• WHAT YOU NEED TO DO:
Please reproduce every line of the entries below word for word, leaving the pictures out of your answer.

[Records pointing to text and elements]

☆ ☆ ☆ ☆ ☆

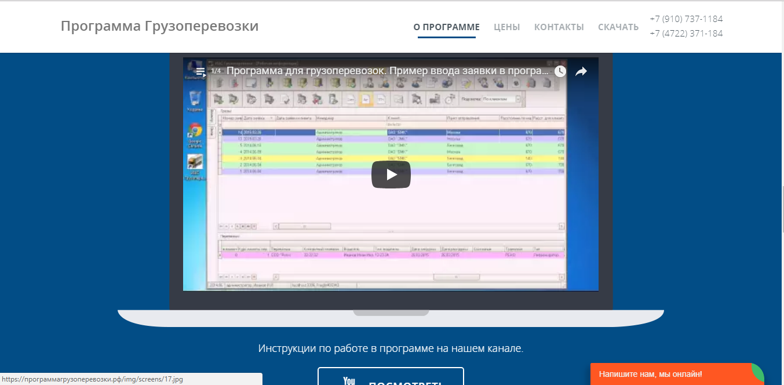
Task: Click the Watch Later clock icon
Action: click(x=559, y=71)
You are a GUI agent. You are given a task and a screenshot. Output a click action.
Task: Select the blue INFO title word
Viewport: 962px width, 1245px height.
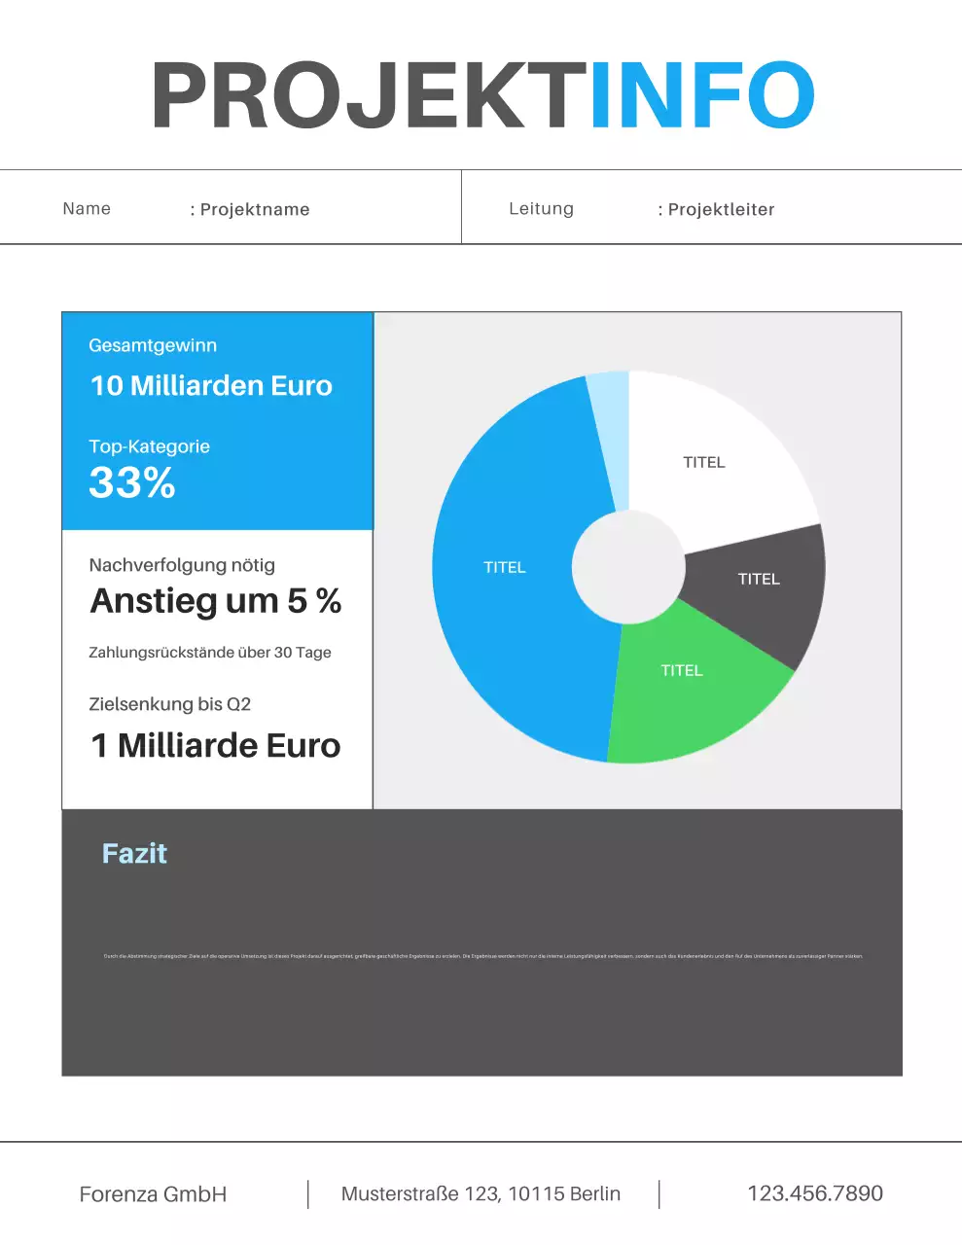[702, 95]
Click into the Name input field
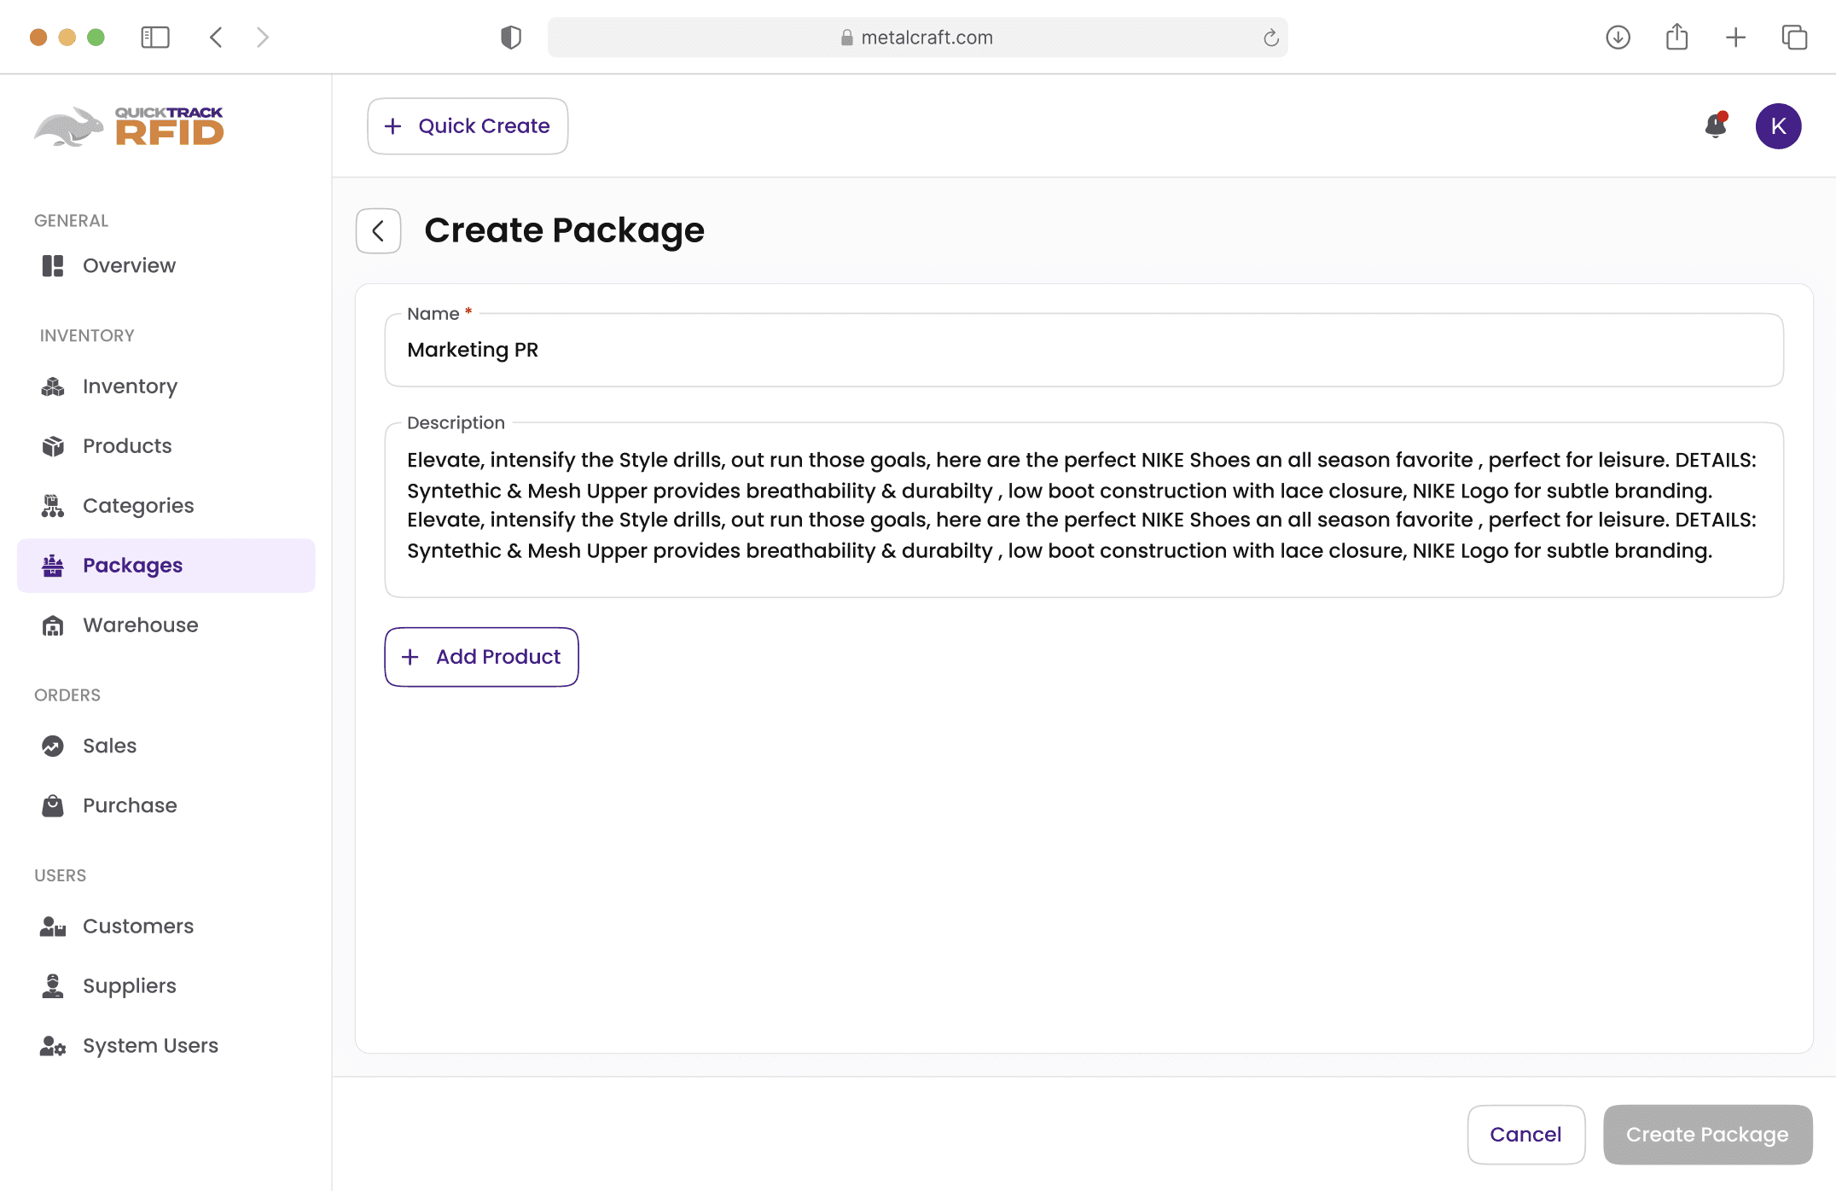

☆ ☆ ☆ ☆ ☆

• EXPECTED OUTPUT:
Task: Click the Watch Later clock icon
Action: click(x=559, y=71)
You are a GUI agent. You are given a task and a screenshot. Output a click action.
Task: Select the blue INFO title word
Viewport: 962px width, 1245px height.
[702, 95]
Click into the Name input field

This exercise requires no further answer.